Ice, Ice Baby

I missed a call from my first bride, who had recorded 6 seconds of silence. My “old school” attitude toward 21st century cell phone etiquette is this: I do not return missed calls unless there is a message. In the meantime, I watched the news and saw cars sliding and crashing on the black ice of the East coast.
During the Christmas holiday, I visited my grandchildren; when I left Newark airport to return to Indianapolis on January 4th, the temperature in New Jersey was 46 degrees. Bad weather had delayed inbound flights that had originated in Michigan, so my original flight departure was delayed from 6:29 p.m. to 11:45 p.m. I arrived at the connecting airport in Detroit at 1:45 a.m. I missed my connecting flight, but had already scheduled another flight out the morning of Jan. 5th, which meant an overnight stay in the meat locker that is the Detroit airport.

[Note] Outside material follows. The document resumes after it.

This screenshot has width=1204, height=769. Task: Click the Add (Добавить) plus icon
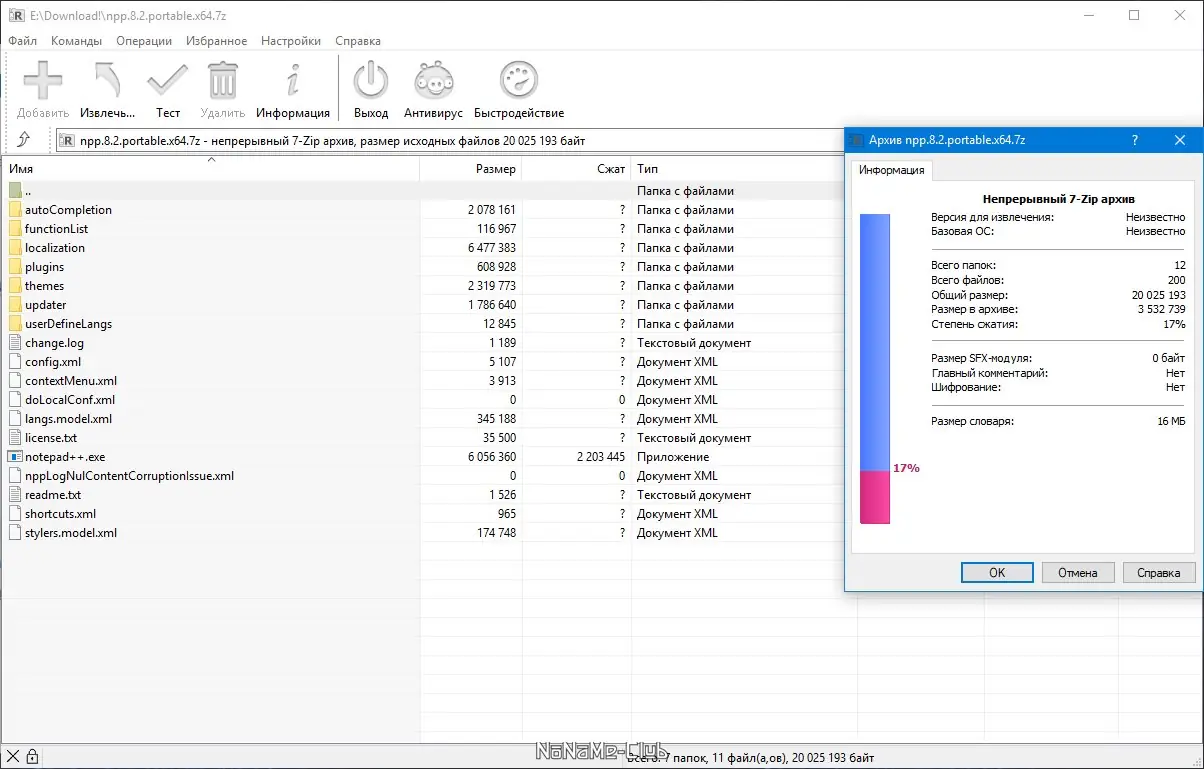point(43,81)
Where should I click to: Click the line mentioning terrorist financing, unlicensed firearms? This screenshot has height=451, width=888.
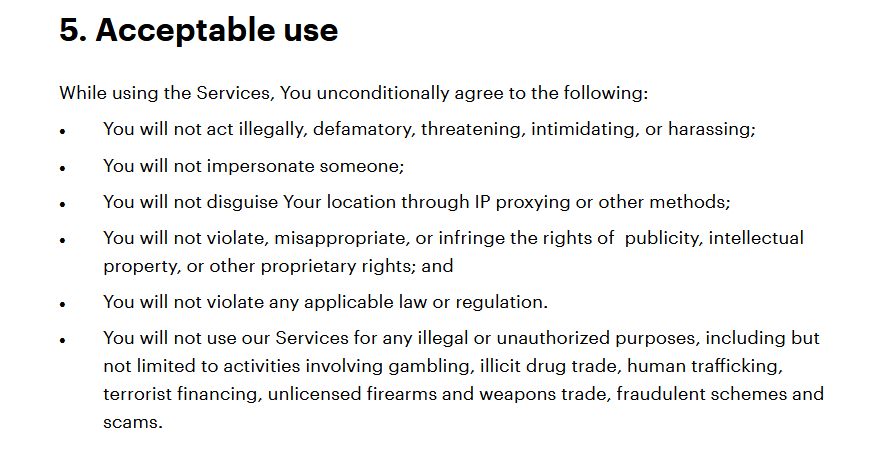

Apparently, the inside temperature of the airport is supposed to match the weather outside, perhaps to keep our glasses from fogging when we leave. Anyway, when I landed in Indianapolis, the temperature was a spectacular 7 degrees. Seven. Even the frost was frozen.
I have had some memorable encounters with ice; most of them have been while I was driving a car, headed to or from Pittsburgh, Penn. My most recent skate occurred while I was driving with my two youngest children through West Virginia. I came upon a clot of stopped cars and trucks and when I tried to stop, I slid into the guardrail at the side of the road. My other choices had been into cars and under trucks, so I was quite pleased with my piloting. I had a similar experience long before my two youngest were born, when I hit a patch of black ice and slid off the road into a big gully. The back seat was a tangle of two dogs and a kid, but the tank I was driving suffered no damage, and we were able to drive out of the little valley.
On January 14th, I was using the “old man shuffle” — where the feet seldom leave contact with the ground — to cross an icy patch in a parking lot when I started down. “Here we go,” I thought, and surrendered to the inevitable. I collapsed onto my right side, then, rolled onto my back. I got up, knocked the snow from my butt, and shuffled on unharmed. The following Sunday, my first bride did a “full-body plant” and surfed the black ice on her Harlem street. She was neither as lucky as I, nor as lucky as we both were when we went skiing in the big Oldsmobile; she is recovering from badly bruised ribs.
I have a philosophy that holds that no one past the age of 8 should ever fall. I had a spectacular fall many years ago that had to have been a visual marvel but there was no ice involved. I watched my creative director fall when we were practicing together to learn to Rollerblade, but her fall was as fashionable as the rest of her life: she arranged herself on the ground. But when my all-wheel-drive SUV went into a four-wheel-slide, I knew that there was little that I could do to influence the outcome. My son asleep in the back seat and my daughter screaming beside me eliminated any thought that any this was going to be fun.
I reminded my first bride that without skates, her New York City, full-speed power walking could do little to handle that ice, ice  baby.